→ What to work on: Please output the entries below from the line that contains "Instruction: Select the crop tool icon" through the final line, reproduced exactly and alone.

→ Provided records:
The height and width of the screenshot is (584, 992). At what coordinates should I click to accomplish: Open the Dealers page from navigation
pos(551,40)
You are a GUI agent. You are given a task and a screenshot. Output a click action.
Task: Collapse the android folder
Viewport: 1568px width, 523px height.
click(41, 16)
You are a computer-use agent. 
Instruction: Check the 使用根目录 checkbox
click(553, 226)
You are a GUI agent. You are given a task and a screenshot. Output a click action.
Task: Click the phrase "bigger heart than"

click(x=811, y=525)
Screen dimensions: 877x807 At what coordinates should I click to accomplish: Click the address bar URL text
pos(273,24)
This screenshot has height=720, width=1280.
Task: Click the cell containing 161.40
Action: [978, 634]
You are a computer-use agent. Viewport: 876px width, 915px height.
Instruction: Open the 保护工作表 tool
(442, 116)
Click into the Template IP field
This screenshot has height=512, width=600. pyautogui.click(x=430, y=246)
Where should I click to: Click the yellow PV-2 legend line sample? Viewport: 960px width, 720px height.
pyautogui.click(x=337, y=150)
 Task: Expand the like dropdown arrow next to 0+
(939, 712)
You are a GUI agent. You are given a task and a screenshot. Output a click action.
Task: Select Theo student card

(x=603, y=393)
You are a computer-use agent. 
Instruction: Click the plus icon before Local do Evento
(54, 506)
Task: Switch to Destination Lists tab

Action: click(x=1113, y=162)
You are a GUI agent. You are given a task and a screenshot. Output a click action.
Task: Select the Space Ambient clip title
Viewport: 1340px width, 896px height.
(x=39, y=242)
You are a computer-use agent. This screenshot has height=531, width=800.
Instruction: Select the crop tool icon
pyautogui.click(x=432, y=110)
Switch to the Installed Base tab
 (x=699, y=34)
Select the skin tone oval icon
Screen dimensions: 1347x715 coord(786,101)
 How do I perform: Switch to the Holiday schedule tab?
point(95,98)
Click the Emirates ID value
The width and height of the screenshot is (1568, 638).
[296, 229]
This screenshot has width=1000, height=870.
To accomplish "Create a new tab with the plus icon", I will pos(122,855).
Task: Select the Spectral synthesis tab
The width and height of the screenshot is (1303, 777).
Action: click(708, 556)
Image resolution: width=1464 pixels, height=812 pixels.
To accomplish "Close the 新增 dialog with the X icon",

→ Written solution:
Instruction: Select the crop tool icon
pyautogui.click(x=432, y=110)
Switch to the Installed Base tab
 (x=699, y=34)
Select the skin tone oval icon
Screen dimensions: 1347x715 coord(786,101)
 How do I perform: Switch to the Holiday schedule tab?
point(95,98)
Click the Emirates ID value
The width and height of the screenshot is (1568, 638).
[296, 229]
This screenshot has width=1000, height=870.
To accomplish "Create a new tab with the plus icon", I will pos(122,855).
Task: Select the Spectral synthesis tab
The width and height of the screenshot is (1303, 777).
Action: click(708, 556)
Image resolution: width=1464 pixels, height=812 pixels.
To accomplish "Close the 新增 dialog with the X icon",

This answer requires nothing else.